- TASK DESCRIPTION
Once the line containing "america (396, 552)" is found in the records below, return it and each following line exactly, up to and including the line containing "Tag (1087, 1109)", and nothing else.

- GIVEN DATA

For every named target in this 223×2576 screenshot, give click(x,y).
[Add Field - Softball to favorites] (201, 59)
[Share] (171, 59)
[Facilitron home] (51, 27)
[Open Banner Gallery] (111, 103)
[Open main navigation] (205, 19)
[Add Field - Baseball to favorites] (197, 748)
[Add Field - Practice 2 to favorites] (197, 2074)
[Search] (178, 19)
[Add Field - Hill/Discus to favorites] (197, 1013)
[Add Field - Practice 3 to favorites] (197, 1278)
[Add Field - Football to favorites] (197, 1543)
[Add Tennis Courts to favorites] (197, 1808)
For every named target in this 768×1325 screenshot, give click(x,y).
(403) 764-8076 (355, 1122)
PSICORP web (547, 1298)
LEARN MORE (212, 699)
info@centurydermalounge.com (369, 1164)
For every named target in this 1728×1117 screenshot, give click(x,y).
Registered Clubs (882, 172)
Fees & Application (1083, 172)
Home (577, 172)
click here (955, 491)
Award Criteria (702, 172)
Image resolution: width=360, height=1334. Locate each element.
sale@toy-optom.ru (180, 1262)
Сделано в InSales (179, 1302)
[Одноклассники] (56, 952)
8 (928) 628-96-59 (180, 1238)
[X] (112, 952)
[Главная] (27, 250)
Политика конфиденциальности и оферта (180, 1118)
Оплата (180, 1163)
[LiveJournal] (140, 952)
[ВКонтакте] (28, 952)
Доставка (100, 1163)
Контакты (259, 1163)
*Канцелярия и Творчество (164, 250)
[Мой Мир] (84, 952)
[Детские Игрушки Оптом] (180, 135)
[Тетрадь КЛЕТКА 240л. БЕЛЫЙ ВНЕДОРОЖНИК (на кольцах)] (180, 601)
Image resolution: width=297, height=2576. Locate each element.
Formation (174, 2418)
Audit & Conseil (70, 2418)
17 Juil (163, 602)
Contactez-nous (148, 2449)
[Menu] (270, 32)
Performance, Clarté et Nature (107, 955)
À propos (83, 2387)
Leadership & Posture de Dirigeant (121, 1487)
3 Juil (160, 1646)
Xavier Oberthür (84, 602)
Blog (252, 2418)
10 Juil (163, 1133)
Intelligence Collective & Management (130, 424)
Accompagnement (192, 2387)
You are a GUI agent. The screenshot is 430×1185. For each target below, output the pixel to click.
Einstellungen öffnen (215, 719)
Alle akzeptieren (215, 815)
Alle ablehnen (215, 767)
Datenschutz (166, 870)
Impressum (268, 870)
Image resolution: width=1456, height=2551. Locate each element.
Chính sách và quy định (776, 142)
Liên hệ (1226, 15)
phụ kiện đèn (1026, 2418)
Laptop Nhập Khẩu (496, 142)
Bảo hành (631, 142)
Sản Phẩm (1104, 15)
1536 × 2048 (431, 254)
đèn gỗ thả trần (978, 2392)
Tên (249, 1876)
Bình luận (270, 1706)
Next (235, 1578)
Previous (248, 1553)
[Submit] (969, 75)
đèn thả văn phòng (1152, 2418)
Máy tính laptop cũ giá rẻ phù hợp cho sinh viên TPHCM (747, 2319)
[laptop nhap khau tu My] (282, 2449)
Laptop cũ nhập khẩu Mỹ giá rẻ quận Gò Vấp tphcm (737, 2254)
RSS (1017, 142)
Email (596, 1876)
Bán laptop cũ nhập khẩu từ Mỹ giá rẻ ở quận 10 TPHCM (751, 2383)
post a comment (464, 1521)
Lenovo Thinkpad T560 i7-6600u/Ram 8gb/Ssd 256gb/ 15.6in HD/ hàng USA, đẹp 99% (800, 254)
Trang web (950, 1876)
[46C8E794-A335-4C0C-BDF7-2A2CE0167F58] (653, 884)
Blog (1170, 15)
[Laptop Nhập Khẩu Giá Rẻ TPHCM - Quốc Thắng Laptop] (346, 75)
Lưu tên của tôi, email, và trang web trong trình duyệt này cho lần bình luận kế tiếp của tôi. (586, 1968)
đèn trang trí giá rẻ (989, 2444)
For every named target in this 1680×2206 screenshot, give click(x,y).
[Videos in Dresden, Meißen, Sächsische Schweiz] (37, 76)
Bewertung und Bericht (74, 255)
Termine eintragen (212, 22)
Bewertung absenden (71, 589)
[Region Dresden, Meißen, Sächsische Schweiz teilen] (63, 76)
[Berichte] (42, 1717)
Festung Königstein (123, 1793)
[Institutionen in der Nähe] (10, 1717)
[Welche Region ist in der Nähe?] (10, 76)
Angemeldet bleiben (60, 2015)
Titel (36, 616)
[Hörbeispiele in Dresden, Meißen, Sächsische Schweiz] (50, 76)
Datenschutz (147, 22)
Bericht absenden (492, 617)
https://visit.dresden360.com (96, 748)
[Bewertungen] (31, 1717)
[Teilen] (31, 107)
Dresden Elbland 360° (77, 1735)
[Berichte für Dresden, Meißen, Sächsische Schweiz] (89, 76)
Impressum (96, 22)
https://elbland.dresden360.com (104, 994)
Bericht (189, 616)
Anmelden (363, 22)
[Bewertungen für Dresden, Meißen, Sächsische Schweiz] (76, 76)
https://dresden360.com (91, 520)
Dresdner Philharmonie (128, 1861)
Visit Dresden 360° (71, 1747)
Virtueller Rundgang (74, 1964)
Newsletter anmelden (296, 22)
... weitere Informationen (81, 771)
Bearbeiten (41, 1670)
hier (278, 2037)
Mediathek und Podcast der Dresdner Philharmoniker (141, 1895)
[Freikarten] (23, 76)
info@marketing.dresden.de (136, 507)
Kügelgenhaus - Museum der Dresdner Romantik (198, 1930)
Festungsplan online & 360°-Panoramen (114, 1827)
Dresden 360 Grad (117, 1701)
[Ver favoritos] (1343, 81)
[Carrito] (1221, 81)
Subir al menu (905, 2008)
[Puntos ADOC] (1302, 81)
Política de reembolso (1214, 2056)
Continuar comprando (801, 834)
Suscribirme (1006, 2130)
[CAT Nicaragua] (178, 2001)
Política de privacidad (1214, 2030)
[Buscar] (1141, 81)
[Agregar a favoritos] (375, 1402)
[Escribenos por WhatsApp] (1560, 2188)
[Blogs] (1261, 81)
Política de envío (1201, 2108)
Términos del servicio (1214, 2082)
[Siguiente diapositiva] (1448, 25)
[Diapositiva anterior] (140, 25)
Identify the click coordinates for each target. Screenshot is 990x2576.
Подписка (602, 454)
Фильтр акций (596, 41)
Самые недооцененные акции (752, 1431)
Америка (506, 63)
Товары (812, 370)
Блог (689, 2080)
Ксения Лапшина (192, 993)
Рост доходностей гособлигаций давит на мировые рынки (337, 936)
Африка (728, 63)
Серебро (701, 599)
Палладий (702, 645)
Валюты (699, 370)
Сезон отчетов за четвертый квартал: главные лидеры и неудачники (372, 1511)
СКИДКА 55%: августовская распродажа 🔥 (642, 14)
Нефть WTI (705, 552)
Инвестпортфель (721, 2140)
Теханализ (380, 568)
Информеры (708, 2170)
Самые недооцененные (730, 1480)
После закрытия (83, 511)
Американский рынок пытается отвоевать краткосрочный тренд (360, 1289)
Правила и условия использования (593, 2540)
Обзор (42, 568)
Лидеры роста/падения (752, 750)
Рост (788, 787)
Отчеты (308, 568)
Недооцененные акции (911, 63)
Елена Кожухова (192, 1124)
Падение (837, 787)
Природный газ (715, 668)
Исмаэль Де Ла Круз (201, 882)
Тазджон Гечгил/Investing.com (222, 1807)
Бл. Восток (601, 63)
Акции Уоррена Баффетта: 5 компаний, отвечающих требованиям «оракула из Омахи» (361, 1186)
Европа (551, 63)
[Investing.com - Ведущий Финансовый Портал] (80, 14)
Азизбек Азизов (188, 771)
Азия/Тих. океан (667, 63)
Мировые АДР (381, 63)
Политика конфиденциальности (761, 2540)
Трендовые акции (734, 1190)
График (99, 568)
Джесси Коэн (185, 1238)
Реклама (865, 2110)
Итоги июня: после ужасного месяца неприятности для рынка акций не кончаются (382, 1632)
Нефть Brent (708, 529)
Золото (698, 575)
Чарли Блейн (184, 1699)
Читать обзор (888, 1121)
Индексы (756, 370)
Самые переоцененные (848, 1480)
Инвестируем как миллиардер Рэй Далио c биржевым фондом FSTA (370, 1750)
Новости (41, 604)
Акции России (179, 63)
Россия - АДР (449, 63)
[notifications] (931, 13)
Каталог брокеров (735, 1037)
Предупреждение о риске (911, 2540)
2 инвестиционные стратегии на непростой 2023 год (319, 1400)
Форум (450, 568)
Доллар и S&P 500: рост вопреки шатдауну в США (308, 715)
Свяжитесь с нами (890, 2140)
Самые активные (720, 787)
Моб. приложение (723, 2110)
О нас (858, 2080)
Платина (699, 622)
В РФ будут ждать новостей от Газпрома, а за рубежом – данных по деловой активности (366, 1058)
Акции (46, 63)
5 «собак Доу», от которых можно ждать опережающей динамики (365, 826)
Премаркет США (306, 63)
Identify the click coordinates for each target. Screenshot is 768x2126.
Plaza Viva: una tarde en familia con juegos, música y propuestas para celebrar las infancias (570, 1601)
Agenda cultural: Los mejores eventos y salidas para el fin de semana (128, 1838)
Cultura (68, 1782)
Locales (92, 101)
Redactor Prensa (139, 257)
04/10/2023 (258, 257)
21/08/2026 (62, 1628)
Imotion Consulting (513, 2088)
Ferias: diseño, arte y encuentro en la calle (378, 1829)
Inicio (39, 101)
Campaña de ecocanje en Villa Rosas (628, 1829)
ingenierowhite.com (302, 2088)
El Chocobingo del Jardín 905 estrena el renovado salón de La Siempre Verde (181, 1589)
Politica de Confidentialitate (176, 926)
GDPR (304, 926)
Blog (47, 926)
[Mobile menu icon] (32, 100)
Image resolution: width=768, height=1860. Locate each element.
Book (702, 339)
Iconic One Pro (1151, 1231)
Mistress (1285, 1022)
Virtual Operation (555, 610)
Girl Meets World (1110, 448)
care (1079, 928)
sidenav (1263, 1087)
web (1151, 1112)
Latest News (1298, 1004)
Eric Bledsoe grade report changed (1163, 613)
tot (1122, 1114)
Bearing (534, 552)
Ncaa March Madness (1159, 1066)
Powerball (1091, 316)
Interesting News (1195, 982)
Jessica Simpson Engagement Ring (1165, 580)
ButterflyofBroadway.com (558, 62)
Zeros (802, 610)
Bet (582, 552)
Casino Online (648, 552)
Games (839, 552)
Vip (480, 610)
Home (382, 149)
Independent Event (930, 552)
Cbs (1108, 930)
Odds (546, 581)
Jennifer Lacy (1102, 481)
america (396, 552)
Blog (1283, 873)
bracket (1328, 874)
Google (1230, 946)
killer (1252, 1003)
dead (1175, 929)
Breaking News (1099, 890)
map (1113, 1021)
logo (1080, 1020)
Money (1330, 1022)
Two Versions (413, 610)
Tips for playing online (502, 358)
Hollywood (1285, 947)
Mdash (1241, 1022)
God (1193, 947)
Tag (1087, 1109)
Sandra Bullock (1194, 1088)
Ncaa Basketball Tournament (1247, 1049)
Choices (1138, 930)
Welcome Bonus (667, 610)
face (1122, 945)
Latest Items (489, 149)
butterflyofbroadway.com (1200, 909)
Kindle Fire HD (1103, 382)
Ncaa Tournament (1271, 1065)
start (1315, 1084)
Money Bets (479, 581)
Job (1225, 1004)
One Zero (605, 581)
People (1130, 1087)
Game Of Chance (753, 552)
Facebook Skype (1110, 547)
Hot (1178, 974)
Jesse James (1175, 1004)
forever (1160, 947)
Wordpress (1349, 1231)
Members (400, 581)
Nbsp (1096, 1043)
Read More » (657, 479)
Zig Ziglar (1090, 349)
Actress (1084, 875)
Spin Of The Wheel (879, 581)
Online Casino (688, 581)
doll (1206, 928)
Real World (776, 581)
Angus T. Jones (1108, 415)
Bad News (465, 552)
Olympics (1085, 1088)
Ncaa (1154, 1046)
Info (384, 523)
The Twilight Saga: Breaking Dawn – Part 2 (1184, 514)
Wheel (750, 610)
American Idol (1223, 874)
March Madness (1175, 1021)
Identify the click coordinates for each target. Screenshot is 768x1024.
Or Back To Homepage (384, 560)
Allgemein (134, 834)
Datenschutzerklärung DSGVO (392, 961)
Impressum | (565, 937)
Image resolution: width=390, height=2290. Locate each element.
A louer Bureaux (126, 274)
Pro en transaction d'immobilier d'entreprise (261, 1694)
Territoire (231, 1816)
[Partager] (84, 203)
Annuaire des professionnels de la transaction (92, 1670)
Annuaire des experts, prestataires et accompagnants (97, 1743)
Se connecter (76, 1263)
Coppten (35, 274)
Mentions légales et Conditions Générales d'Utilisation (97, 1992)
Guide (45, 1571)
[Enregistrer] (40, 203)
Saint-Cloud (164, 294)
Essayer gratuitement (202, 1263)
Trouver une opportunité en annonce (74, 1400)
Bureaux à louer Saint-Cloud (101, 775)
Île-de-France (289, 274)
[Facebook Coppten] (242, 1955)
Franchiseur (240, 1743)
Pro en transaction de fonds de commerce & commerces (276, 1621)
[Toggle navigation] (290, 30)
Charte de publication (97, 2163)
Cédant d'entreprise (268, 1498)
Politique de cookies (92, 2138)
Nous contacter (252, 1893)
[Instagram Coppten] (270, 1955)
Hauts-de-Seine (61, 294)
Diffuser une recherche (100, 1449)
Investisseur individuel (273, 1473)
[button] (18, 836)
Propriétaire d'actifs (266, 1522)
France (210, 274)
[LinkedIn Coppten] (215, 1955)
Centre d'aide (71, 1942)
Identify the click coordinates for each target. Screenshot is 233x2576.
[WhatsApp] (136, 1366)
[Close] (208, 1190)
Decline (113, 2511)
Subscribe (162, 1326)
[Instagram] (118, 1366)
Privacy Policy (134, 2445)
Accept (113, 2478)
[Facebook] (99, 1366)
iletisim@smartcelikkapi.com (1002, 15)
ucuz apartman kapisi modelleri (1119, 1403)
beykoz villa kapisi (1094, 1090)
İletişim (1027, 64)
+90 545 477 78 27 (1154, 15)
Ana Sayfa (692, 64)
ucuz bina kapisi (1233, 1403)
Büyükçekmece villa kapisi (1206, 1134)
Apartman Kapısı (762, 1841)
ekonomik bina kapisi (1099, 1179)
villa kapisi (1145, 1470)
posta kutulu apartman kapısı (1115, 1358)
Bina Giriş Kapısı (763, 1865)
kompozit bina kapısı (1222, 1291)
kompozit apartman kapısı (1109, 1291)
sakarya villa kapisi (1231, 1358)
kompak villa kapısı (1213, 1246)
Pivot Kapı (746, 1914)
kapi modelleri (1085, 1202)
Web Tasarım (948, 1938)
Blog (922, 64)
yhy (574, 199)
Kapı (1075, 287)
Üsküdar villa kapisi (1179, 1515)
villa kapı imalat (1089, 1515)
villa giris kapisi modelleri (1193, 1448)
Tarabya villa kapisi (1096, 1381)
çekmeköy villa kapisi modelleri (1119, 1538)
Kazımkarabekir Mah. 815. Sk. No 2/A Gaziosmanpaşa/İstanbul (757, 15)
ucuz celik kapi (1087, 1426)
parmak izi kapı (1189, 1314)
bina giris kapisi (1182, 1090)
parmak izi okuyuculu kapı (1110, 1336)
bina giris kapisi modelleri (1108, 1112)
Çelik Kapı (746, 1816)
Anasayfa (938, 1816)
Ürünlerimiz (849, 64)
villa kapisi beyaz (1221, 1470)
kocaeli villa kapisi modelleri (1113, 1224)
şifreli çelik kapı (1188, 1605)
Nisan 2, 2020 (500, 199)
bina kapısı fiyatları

- RESULT
america (396, 552)
Blog (1283, 873)
bracket (1328, 874)
Google (1230, 946)
killer (1252, 1003)
dead (1175, 929)
Breaking News (1099, 890)
map (1113, 1021)
logo (1080, 1020)
Money (1330, 1022)
Two Versions (413, 610)
Tips for playing online (502, 358)
Hollywood (1285, 947)
Mdash (1241, 1022)
God (1193, 947)
Tag (1087, 1109)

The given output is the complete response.